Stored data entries
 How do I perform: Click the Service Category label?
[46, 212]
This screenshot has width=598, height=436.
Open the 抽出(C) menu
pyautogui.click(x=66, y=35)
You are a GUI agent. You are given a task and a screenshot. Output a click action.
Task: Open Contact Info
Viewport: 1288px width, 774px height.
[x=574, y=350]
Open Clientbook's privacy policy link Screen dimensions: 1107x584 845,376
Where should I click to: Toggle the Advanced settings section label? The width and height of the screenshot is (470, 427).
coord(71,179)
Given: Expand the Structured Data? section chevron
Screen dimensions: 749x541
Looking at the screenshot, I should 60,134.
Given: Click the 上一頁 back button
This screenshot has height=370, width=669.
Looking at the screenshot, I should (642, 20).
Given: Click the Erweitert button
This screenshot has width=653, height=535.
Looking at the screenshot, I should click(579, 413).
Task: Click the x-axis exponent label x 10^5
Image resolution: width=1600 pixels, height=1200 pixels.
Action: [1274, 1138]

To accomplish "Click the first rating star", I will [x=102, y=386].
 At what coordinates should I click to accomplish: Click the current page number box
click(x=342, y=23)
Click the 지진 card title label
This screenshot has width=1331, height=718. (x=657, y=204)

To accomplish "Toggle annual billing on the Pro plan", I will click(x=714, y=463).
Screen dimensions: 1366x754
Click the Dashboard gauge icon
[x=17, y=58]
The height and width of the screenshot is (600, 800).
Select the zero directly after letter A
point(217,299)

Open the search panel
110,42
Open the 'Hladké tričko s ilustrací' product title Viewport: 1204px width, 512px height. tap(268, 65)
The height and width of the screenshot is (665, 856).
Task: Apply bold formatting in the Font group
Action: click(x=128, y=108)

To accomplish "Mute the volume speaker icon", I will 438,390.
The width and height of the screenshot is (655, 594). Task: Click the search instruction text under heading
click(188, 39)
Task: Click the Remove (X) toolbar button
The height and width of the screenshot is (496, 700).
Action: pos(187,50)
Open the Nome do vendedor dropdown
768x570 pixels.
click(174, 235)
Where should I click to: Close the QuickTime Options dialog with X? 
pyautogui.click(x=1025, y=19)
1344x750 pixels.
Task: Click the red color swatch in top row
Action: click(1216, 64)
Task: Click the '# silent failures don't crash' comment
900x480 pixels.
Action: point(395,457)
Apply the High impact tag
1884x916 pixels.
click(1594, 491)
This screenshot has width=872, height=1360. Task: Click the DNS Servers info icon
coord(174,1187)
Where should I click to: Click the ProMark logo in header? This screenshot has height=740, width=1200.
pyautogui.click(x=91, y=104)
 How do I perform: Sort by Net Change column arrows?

■ **Task details**: Restate the whole of the data exactly.

■ **Final answer**:
 How do I perform: Click the Service Category label?
[46, 212]
This screenshot has width=598, height=436.
Open the 抽出(C) menu
pyautogui.click(x=66, y=35)
You are a GUI agent. You are given a task and a screenshot. Output a click action.
Task: Open Contact Info
Viewport: 1288px width, 774px height.
[x=574, y=350]
Open Clientbook's privacy policy link Screen dimensions: 1107x584 845,376
Where should I click to: Toggle the Advanced settings section label? The width and height of the screenshot is (470, 427).
coord(71,179)
Given: Expand the Structured Data? section chevron
Screen dimensions: 749x541
Looking at the screenshot, I should 60,134.
Given: Click the 上一頁 back button
This screenshot has height=370, width=669.
Looking at the screenshot, I should (642, 20).
Given: Click the Erweitert button
This screenshot has width=653, height=535.
Looking at the screenshot, I should click(579, 413).
Task: Click the x-axis exponent label x 10^5
Image resolution: width=1600 pixels, height=1200 pixels.
Action: [1274, 1138]

To accomplish "Click the first rating star", I will [x=102, y=386].
 At what coordinates should I click to accomplish: Click the current page number box
click(x=342, y=23)
Click the 지진 card title label
This screenshot has width=1331, height=718. (x=657, y=204)

To accomplish "Toggle annual billing on the Pro plan", I will click(x=714, y=463).
Screen dimensions: 1366x754
Click the Dashboard gauge icon
[x=17, y=58]
The height and width of the screenshot is (600, 800).
Select the zero directly after letter A
point(217,299)

Open the search panel
110,42
Open the 'Hladké tričko s ilustrací' product title Viewport: 1204px width, 512px height. tap(268, 65)
The height and width of the screenshot is (665, 856).
Task: Apply bold formatting in the Font group
Action: click(x=128, y=108)

To accomplish "Mute the volume speaker icon", I will 438,390.
The width and height of the screenshot is (655, 594). Task: Click the search instruction text under heading
click(188, 39)
Task: Click the Remove (X) toolbar button
The height and width of the screenshot is (496, 700).
Action: pos(187,50)
Open the Nome do vendedor dropdown
768x570 pixels.
click(174, 235)
Where should I click to: Close the QuickTime Options dialog with X? 
pyautogui.click(x=1025, y=19)
1344x750 pixels.
Task: Click the red color swatch in top row
Action: click(1216, 64)
Task: Click the '# silent failures don't crash' comment
900x480 pixels.
Action: point(395,457)
Apply the High impact tag
1884x916 pixels.
click(1594, 491)
This screenshot has width=872, height=1360. Task: Click the DNS Servers info icon
coord(174,1187)
Where should I click to: Click the ProMark logo in header? This screenshot has height=740, width=1200.
pyautogui.click(x=91, y=104)
 How do I perform: Sort by Net Change column arrows?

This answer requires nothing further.